What's needed is a full, exact retyping of the records.

BEGIN Material provided

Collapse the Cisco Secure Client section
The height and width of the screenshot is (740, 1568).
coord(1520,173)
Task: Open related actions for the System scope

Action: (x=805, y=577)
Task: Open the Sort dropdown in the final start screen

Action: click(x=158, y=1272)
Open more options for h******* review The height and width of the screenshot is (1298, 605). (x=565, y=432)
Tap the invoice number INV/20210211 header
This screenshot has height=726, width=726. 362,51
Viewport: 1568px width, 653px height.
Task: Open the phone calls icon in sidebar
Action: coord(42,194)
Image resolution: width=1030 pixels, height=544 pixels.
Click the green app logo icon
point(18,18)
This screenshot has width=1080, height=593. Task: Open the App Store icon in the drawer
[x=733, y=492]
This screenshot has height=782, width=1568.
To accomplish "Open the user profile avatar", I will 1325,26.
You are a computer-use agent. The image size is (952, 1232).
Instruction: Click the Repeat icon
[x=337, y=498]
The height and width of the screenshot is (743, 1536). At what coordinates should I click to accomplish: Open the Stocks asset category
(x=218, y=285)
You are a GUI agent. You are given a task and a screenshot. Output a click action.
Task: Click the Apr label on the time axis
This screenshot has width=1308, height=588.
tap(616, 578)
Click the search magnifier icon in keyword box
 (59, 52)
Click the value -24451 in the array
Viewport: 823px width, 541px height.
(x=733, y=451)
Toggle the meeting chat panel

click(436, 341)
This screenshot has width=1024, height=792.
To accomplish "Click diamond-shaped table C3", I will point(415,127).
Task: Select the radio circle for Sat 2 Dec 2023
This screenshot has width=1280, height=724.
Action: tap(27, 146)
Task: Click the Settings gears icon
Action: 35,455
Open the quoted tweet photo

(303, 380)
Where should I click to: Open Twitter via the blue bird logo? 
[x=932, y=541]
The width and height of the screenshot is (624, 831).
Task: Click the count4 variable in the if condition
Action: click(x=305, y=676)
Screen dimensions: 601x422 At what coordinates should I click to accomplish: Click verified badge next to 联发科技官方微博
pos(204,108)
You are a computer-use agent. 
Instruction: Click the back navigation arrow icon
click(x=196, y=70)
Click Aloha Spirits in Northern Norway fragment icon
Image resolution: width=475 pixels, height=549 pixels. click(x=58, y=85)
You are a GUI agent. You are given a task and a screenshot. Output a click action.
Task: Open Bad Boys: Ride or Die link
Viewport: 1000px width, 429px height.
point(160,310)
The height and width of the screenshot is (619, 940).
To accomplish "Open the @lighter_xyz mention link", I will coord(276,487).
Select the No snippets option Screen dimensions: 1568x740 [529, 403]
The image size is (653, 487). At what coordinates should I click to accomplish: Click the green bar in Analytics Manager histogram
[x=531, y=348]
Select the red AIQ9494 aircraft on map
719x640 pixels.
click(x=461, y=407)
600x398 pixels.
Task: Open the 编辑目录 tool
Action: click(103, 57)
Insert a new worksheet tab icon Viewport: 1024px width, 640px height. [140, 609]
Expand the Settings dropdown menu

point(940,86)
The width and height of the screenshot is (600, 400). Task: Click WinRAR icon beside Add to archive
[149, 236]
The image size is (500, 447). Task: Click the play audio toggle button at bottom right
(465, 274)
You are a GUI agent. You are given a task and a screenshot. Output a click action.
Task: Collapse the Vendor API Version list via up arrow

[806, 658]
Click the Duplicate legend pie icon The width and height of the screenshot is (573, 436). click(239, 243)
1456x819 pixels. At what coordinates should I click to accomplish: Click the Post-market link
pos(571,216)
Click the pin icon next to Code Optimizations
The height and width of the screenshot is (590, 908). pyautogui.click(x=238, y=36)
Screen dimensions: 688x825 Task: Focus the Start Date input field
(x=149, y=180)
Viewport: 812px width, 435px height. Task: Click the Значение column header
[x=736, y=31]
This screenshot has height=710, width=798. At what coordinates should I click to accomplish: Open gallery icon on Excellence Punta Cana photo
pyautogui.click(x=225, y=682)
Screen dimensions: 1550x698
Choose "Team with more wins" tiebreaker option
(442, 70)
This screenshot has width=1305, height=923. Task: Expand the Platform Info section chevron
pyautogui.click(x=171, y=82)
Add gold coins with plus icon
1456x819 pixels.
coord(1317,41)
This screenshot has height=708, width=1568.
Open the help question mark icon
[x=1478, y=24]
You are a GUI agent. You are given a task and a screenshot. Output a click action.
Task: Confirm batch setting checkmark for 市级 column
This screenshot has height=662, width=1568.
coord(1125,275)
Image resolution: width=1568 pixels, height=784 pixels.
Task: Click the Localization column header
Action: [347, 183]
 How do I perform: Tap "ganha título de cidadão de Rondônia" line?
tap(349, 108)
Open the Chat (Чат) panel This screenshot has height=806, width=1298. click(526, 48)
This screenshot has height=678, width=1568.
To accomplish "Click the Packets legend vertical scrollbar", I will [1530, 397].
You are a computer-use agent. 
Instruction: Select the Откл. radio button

END Material provided

Answer section:
Collapse the Cisco Secure Client section
The height and width of the screenshot is (740, 1568).
coord(1520,173)
Task: Open related actions for the System scope

Action: (x=805, y=577)
Task: Open the Sort dropdown in the final start screen

Action: click(x=158, y=1272)
Open more options for h******* review The height and width of the screenshot is (1298, 605). (x=565, y=432)
Tap the invoice number INV/20210211 header
This screenshot has height=726, width=726. 362,51
Viewport: 1568px width, 653px height.
Task: Open the phone calls icon in sidebar
Action: coord(42,194)
Image resolution: width=1030 pixels, height=544 pixels.
Click the green app logo icon
point(18,18)
This screenshot has width=1080, height=593. Task: Open the App Store icon in the drawer
[x=733, y=492]
This screenshot has height=782, width=1568.
To accomplish "Open the user profile avatar", I will 1325,26.
You are a computer-use agent. The image size is (952, 1232).
Instruction: Click the Repeat icon
[x=337, y=498]
The height and width of the screenshot is (743, 1536). At what coordinates should I click to accomplish: Open the Stocks asset category
(x=218, y=285)
You are a GUI agent. You are given a task and a screenshot. Output a click action.
Task: Click the Apr label on the time axis
This screenshot has width=1308, height=588.
tap(616, 578)
Click the search magnifier icon in keyword box
 (59, 52)
Click the value -24451 in the array
Viewport: 823px width, 541px height.
(x=733, y=451)
Toggle the meeting chat panel

click(436, 341)
This screenshot has width=1024, height=792.
To accomplish "Click diamond-shaped table C3", I will point(415,127).
Task: Select the radio circle for Sat 2 Dec 2023
This screenshot has width=1280, height=724.
Action: tap(27, 146)
Task: Click the Settings gears icon
Action: 35,455
Open the quoted tweet photo

(303, 380)
Where should I click to: Open Twitter via the blue bird logo? 
[x=932, y=541]
The width and height of the screenshot is (624, 831).
Task: Click the count4 variable in the if condition
Action: click(x=305, y=676)
Screen dimensions: 601x422 At what coordinates should I click to accomplish: Click verified badge next to 联发科技官方微博
pos(204,108)
You are a computer-use agent. 
Instruction: Click the back navigation arrow icon
click(x=196, y=70)
Click Aloha Spirits in Northern Norway fragment icon
Image resolution: width=475 pixels, height=549 pixels. click(x=58, y=85)
You are a GUI agent. You are given a task and a screenshot. Output a click action.
Task: Open Bad Boys: Ride or Die link
Viewport: 1000px width, 429px height.
point(160,310)
The height and width of the screenshot is (619, 940).
To accomplish "Open the @lighter_xyz mention link", I will coord(276,487).
Select the No snippets option Screen dimensions: 1568x740 [529, 403]
The image size is (653, 487). At what coordinates should I click to accomplish: Click the green bar in Analytics Manager histogram
[x=531, y=348]
Select the red AIQ9494 aircraft on map
719x640 pixels.
click(x=461, y=407)
600x398 pixels.
Task: Open the 编辑目录 tool
Action: click(103, 57)
Insert a new worksheet tab icon Viewport: 1024px width, 640px height. [140, 609]
Expand the Settings dropdown menu

point(940,86)
The width and height of the screenshot is (600, 400). Task: Click WinRAR icon beside Add to archive
[149, 236]
The image size is (500, 447). Task: Click the play audio toggle button at bottom right
(465, 274)
You are a GUI agent. You are given a task and a screenshot. Output a click action.
Task: Collapse the Vendor API Version list via up arrow

[806, 658]
Click the Duplicate legend pie icon The width and height of the screenshot is (573, 436). click(239, 243)
1456x819 pixels. At what coordinates should I click to accomplish: Click the Post-market link
pos(571,216)
Click the pin icon next to Code Optimizations
The height and width of the screenshot is (590, 908). pyautogui.click(x=238, y=36)
Screen dimensions: 688x825 Task: Focus the Start Date input field
(x=149, y=180)
Viewport: 812px width, 435px height. Task: Click the Значение column header
[x=736, y=31]
This screenshot has height=710, width=798. At what coordinates should I click to accomplish: Open gallery icon on Excellence Punta Cana photo
pyautogui.click(x=225, y=682)
Screen dimensions: 1550x698
Choose "Team with more wins" tiebreaker option
(442, 70)
This screenshot has width=1305, height=923. Task: Expand the Platform Info section chevron
pyautogui.click(x=171, y=82)
Add gold coins with plus icon
1456x819 pixels.
coord(1317,41)
This screenshot has height=708, width=1568.
Open the help question mark icon
[x=1478, y=24]
You are a GUI agent. You are given a task and a screenshot. Output a click action.
Task: Confirm batch setting checkmark for 市级 column
This screenshot has height=662, width=1568.
coord(1125,275)
Image resolution: width=1568 pixels, height=784 pixels.
Task: Click the Localization column header
Action: [347, 183]
 How do I perform: Tap "ganha título de cidadão de Rondônia" line?
tap(349, 108)
Open the Chat (Чат) panel This screenshot has height=806, width=1298. click(526, 48)
This screenshot has height=678, width=1568.
To accomplish "Click the Packets legend vertical scrollbar", I will [1530, 397].
You are a computer-use agent. 
Instruction: Select the Откл. radio button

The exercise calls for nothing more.